One thing we’ve discovered is that my grandparents (who have missing teeth and weak gums) enjoy eating kabocha prepared this way. Since my grandma (with dementia) lives with us, we eat it quite often as she can be a picky eater especially when something is too hard to chew.
Aloha with love,
- 1 kabocha (Japanese pumpkin)
- 1 handful chopped green onions Separate into 2 piles.
- 1 – 2 tbsp Kikkoman shoyu
- Give the kabocha a quick rinse and slice off any superficial scars that you don't want to eat.
- Cut the kabocha in half and cut off the stem. Be careful as the kabocha is very hard and can be difficult to cut. Mom likes to insert the knife point first, then cut the rest of kabocha with the knife like a lever.
- Scoop out the seeds with a spoon like a regular pumpkin. The meat should be a light golden yellow-orange.
- Cut the kabocha into large cubes (about 1 – 1½ inch cubes). You can also cut the kabocha into slices like many fancy restaurants do, but cubes are much easier to deal with.
- Chop a large handful of green onions and separate into 2 piles: a larger pile to cook, and a smaller pile for the garnish when plating.
- On a large pan, add a healthy amount of cooking oil.
- When the oil is hot, add the large pile of green onions and stir for several seconds.
- Add all of the pumpkin cubes and stir until the oil completely coats all of the kabocha's surface areas.
- Add shoyu and stir. The amount of shoyu will depend on the size of your kabocha and how salty you want this dish to be.
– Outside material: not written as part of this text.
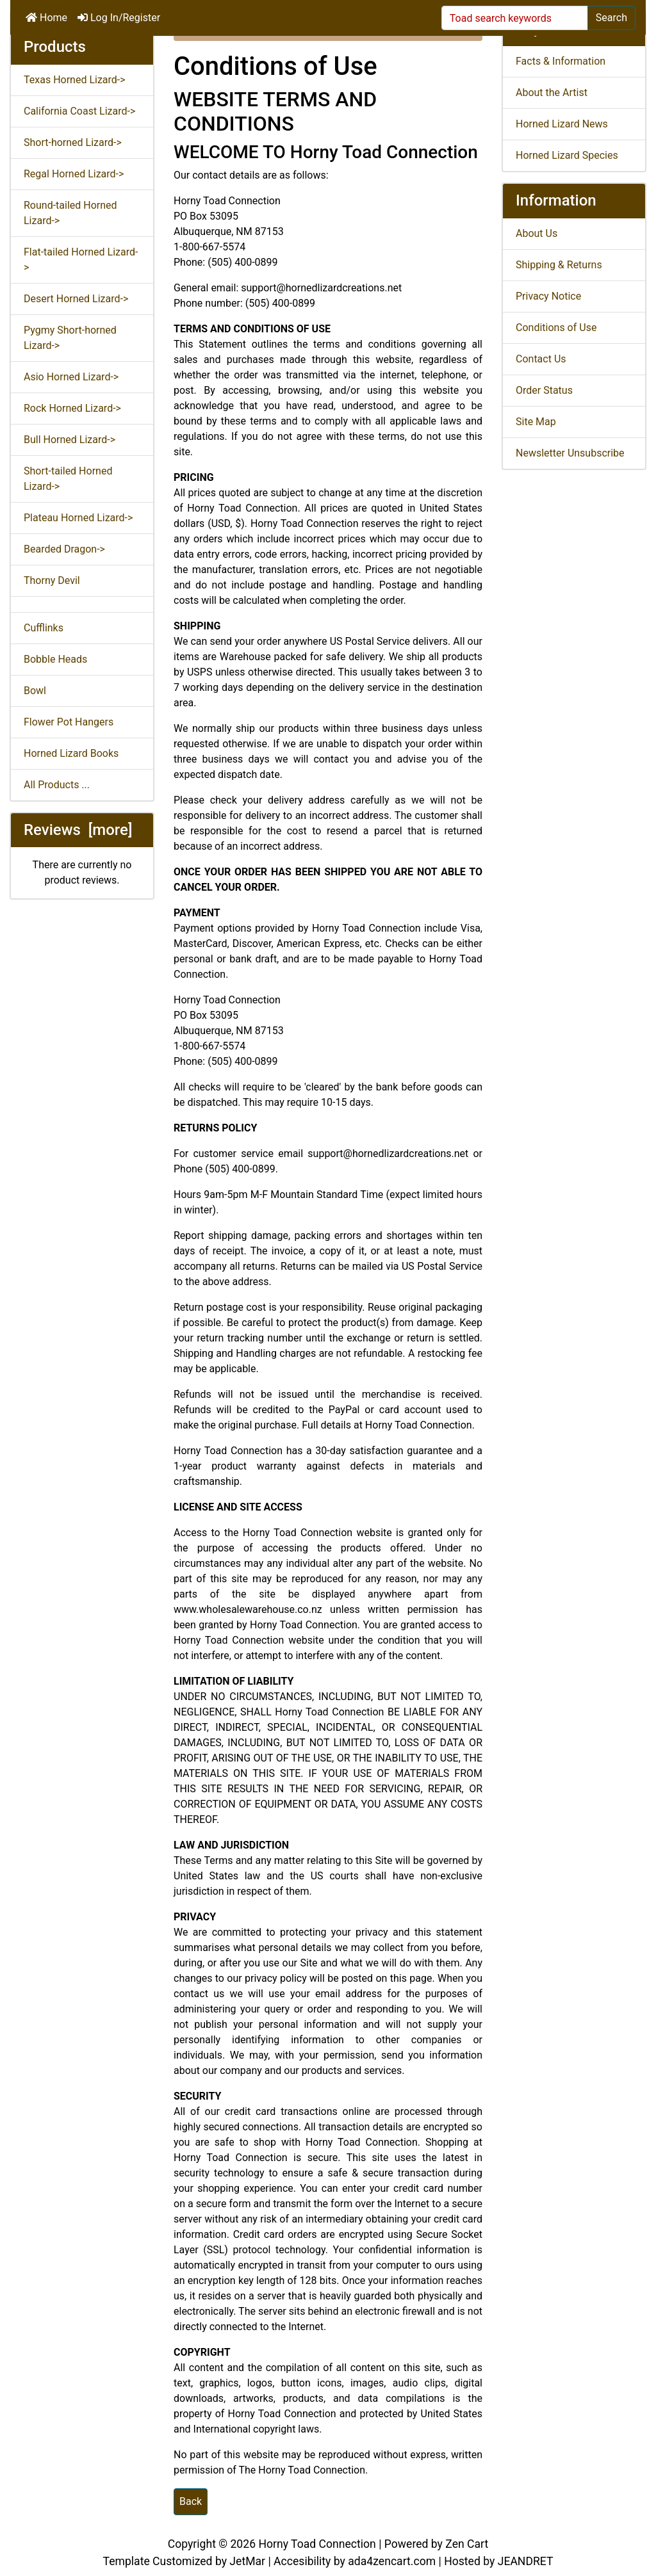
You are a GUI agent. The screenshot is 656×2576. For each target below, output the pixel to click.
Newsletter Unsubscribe (570, 453)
Mom doesn't even measure this anymore and instead just pours some shoyu into the pan straight from the bottle. What you want is just enough shoyu to spread around the whole dish so you can just taste the saltiness, which will match the natural sweetness of the kabocha.
- Adjust the heat to medium and cover for about 15 minutes.
- Check to see if your kabocha is ready by pushing a chopstick all the way through. It should go in and exit out the skin with no resistance. If it's not ready, cover the pan once more and let it cook as needed.Now is a good time to do a taste test and add a pinch of sugar/sweetener if you have an unsweet kabocha (see bottom notes).
- Plate your kabocha and sprinkle the remaining green onions on top to add a bit more color.
- The kabocha is very dry inside, so traditional pumpkin recipes don’t really work as well. Vice versa I wouldn’t recommend cooking your regular Halloween pumpkin with this recipe as it’s too wet and will become mushy.
- While most kabocha we get from our grocery turn out sweet, once in a great while we’ll run into a kabocha that isn’t as naturally as sweet. Add a pinch of sugar/sweetener as needed during the chopstick test.
- Even if the kabocha is not very sweet at first, sometimes Mom will still not add any sugar/sweetener and instead we’ll eat it the next day. The kabocha will often taste sweeter once its had some time for the flavor to come out.
- When shopping for a kabocha, you want it to be hard on the outside. Blemishes and bumps are completely normal, but a smooth kabocha is easier to eat and looks better, too. We choose the kabocha that feels the heaviest for its size.